INSTRUCTION: Write out the rows again from the line with "Screen dimensions: 420x317" up to and including the line with "Action: tap(987, 371)", changing "Disable" to "Turn off" and leaving everything else the same.

RAW RECORDS:
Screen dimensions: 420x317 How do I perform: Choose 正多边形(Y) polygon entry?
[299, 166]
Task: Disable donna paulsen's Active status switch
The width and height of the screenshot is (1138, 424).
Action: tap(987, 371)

* * *

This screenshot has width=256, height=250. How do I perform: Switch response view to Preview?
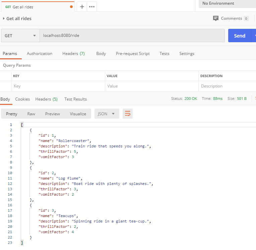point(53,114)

==

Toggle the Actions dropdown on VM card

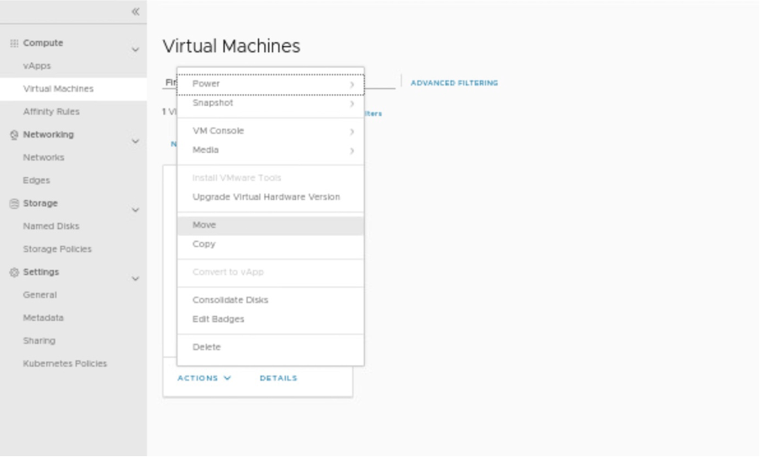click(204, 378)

CORRECT ANSWER:
Screen dimensions: 420x317 How do I perform: Choose 正多边形(Y) polygon entry?
[299, 166]
Task: Turn off donna paulsen's Active status switch
The width and height of the screenshot is (1138, 424).
Action: tap(987, 371)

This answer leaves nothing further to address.